**Objective**: Format the lines below as a Markdown table with the columns Row and Line. Begin at the first line, stop after the line that contains "(x=458, y=18)", and leave out any blank lines.

**Supplied records**:

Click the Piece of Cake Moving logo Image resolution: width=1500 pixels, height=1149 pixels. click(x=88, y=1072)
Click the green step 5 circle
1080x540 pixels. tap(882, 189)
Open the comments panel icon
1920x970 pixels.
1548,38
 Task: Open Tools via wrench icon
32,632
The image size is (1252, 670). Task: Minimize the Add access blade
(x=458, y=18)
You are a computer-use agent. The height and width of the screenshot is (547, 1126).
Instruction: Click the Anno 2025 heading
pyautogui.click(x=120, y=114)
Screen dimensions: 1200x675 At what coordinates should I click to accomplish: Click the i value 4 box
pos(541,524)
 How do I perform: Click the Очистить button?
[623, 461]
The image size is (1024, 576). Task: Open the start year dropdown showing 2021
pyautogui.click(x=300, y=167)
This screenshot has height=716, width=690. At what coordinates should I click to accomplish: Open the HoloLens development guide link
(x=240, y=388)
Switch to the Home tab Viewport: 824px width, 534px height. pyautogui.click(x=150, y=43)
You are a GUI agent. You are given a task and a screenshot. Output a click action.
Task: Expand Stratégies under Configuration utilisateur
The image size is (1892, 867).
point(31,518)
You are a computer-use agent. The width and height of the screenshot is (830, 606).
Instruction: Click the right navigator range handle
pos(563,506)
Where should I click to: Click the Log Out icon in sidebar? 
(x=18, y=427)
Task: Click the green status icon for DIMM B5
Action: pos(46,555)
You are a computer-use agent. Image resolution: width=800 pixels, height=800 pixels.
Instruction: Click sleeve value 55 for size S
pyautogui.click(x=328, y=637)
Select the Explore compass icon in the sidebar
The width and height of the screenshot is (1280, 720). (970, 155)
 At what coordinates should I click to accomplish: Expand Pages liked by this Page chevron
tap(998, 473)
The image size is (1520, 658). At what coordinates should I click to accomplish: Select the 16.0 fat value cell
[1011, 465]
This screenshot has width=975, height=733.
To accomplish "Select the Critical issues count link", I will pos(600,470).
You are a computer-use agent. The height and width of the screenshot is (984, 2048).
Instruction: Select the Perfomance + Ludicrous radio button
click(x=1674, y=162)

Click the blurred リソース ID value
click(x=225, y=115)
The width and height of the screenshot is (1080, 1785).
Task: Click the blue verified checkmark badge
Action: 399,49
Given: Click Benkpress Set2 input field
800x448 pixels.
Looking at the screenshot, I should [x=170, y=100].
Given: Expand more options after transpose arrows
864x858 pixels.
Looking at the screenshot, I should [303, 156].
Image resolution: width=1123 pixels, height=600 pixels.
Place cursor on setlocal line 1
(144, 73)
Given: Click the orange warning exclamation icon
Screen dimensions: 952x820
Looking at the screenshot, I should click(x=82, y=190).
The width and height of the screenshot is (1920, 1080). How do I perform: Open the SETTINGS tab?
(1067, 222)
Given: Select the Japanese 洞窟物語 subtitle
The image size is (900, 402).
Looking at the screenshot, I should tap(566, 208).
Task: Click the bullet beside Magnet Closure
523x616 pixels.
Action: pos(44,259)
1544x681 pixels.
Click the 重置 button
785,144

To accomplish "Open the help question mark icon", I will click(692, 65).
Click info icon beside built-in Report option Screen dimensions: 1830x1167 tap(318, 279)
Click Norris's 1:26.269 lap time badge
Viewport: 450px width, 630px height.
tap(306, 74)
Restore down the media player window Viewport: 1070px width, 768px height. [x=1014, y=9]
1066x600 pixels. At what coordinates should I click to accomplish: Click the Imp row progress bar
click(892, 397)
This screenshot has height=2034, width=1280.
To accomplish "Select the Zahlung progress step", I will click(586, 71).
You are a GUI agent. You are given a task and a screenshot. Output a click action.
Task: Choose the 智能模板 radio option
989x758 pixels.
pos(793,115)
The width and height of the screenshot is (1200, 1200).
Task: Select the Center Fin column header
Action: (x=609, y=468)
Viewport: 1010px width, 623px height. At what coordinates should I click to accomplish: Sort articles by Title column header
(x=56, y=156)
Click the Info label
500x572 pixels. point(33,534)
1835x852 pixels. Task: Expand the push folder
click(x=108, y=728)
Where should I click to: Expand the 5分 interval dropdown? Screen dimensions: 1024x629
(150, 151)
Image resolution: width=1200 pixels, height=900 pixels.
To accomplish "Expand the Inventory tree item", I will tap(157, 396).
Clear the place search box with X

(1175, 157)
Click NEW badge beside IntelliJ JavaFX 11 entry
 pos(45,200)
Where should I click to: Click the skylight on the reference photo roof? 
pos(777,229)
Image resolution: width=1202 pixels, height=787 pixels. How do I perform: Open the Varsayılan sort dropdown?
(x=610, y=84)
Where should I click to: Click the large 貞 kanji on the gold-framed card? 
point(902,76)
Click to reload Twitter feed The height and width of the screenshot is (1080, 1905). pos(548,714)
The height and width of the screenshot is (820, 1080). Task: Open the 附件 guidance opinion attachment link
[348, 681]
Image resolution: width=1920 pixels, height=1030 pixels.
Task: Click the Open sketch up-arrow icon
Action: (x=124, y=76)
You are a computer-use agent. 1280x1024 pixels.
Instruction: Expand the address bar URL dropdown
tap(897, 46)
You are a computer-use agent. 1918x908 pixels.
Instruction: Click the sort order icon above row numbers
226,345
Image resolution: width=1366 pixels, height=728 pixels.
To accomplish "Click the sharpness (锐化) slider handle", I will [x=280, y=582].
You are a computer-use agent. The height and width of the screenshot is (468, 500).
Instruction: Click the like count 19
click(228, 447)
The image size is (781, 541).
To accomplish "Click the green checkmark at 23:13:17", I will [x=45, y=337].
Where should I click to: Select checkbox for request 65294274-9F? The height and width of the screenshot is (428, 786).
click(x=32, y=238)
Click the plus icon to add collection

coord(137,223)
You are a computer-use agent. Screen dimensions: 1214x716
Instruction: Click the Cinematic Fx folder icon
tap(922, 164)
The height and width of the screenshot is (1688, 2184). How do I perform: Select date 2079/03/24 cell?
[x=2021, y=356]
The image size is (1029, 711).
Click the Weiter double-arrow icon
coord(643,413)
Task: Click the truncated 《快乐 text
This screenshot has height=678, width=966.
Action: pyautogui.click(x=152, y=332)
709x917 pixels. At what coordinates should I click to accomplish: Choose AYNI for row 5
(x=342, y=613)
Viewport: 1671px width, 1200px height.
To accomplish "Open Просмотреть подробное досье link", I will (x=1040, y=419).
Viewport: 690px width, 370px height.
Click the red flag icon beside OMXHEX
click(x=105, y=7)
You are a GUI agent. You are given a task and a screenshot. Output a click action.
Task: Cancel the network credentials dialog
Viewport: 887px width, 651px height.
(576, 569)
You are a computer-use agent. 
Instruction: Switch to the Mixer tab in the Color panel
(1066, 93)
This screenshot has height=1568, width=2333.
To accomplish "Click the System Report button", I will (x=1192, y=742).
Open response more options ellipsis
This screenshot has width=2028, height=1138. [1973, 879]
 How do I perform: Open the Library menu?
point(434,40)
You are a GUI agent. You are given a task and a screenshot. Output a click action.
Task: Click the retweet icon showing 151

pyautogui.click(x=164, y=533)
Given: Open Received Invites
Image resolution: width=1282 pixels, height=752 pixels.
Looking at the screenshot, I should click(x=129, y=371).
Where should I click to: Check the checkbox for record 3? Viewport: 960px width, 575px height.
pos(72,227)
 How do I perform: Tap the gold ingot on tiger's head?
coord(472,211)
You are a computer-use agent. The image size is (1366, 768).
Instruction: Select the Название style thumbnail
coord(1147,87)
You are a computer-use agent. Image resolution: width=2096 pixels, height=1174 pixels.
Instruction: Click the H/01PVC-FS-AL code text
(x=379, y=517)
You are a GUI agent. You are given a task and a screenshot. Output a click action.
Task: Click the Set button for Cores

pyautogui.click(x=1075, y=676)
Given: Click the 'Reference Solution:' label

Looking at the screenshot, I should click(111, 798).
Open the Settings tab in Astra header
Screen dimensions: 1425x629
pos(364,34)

**Task result**:
| Row | Line |
|---|---|
| 1 | Click the Piece of Cake Moving logo Image resolution: width=1500 pixels, height=1149 pixels. click(x=88, y=1072) |
| 2 | Click the green step 5 circle |
| 3 | 1080x540 pixels. tap(882, 189) |
| 4 | Open the comments panel icon |
| 5 | 1920x970 pixels. |
| 6 | 1548,38 |
| 7 |  Task: Open Tools via wrench icon |
| 8 | 32,632 |
| 9 | The image size is (1252, 670). Task: Minimize the Add access blade |
| 10 | (x=458, y=18) |